Red Cross won't restart COVID-19 testing until PhilHealth debt paid
A doctor shows the Natch RNA Extractor along with other new machines inside the newly inaugurated molecular laboratory of the Philippine Red Cross at the Port Area in Manila in June 2020.
The STAR/KJ Rosales
Red Cross won't restart COVID-19 testing until PhilHealth debt paid
Xave Gregorio (Philstar.com) - October 23, 2020 - 3:43pm

MANILA, Philippines — President Rodrigo Duterte’s promise that the Philippine Health Insurance Corp. (PhilHealth) will pay up its nearly P1 billion debt to the Philippine Red Cross (PRC) would not be enough for it to resume testing chargeable to the state health insurer.

Sen. Richard “Dick” Gordon, who is also PRC chairman , said in a media briefing on Friday that PhilHealth must first settle its more than P930 million debt with the humanitarian organization in full before they resume screening for the new coronavirus.

“They should pay the whole amount. Because that’s difficult. We’ll be left in the air. They’ll pay in half, leaving a balance of half a billion pesos — what will happen? That amount is going to increase again,” Gordon said partly in Filipino.

He said that the PRC would want to resume the testing, but it does not have enough funds to cover for the purchase of additional testing kits and the salaries of its workers.

He said half of PRC’s medical technicians and half of its staff are no longer reporting to work due to the halt in COVID-19 testing.

“I don’t understand that. They tell us that they have the money. Why don’t you pay us?” Gordon said.

Presidential spokesperson Harry Roque earlier told CNN Philippines’ “The Source” that the PRC would be paid back at least half of its due debt within the next two weeks and that Duterte’s assurance that the humanitarian organization would be paid back should be enough for it to resume diagnostics.

But PhilHealth has also asked the Department of Justice for a legal opinion on the memorandum of agreement between it and the PRC before it makes a decision on paying the Red Cross.

Three-month low in testing

Several problems have cropped up since the PRC decided to halt tests covered by PhilHealth, among them the stranding of thousands of returning overseas Filipino workers who are still quarantined in hotels and cannot go home without a negative result on a coronavirus test.
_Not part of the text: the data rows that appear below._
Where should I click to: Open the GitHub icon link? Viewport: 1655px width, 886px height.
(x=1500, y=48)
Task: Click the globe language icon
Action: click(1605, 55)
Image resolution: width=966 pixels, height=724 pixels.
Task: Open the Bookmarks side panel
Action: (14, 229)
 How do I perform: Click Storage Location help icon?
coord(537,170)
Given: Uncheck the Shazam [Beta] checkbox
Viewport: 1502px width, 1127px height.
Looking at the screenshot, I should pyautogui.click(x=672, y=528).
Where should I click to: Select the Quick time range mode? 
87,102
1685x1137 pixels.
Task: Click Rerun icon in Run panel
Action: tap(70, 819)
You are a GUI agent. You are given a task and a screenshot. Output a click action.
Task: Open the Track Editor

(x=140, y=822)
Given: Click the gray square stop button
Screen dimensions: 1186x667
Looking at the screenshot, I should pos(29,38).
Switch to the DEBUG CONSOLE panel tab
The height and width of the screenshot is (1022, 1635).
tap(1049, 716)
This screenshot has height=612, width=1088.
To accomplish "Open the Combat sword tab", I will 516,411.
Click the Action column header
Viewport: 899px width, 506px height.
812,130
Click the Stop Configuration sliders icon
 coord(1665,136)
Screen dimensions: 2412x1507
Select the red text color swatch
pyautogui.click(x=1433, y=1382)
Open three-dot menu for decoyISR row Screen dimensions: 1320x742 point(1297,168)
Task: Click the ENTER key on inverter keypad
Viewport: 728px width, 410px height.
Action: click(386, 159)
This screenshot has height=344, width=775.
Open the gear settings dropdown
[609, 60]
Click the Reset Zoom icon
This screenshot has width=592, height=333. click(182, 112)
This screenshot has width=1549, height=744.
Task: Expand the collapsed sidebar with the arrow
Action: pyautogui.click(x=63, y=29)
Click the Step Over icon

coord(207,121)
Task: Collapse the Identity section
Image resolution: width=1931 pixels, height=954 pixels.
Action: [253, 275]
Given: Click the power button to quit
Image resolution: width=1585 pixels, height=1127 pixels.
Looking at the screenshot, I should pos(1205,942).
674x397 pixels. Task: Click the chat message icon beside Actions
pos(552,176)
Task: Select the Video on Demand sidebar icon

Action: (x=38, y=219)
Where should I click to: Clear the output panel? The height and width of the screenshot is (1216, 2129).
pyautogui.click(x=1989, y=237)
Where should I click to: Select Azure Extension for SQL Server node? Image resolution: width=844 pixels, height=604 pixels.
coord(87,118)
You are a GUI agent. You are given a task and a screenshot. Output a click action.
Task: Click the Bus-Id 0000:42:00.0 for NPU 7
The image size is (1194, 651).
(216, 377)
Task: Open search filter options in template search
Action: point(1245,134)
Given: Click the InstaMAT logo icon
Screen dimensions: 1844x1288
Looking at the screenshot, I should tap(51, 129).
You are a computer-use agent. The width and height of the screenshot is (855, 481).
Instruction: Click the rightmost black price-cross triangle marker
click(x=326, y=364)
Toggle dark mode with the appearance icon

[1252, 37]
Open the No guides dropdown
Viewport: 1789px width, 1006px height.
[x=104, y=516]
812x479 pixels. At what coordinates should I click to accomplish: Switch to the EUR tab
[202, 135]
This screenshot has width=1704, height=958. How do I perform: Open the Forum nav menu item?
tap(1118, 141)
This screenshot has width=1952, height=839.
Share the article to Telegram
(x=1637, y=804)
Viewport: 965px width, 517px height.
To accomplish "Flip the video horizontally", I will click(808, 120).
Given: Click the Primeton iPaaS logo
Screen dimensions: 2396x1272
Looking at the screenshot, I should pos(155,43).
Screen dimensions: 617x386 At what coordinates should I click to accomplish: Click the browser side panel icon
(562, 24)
Labor Secretary Silvestre Bello III has said that this has doubled the costs for the government due to the extended stay of returning migrant workers in quarantine hotels.

The stop in testing also led to a three-month low in the country’s daily testing output, with the number of samples processed dropping to just 18,810 on October 18 — the lowest since July 12.

By number of people, 17,177 individuals were tested that day, the lowest since July 12. 

Before it decided to stop tests charged to PhilHealth, the PRC’s 10 labs screened 8,000 to 12,000 samples a day, accounting for 26% to 40% of the daily testing capacity. Now, Gordon said, they are just down to around 1,000 samples a day.

Back in February, ahead of the deadly virus spiraling into a pandemic, the government flaunted the Philippines’ low case tally as a success, only to be proven wrong later on as more testing centers were established and monitoring was improved.

“If we do not test, the disease might come back to haunt us and bite us really, really bad,” Gordon said.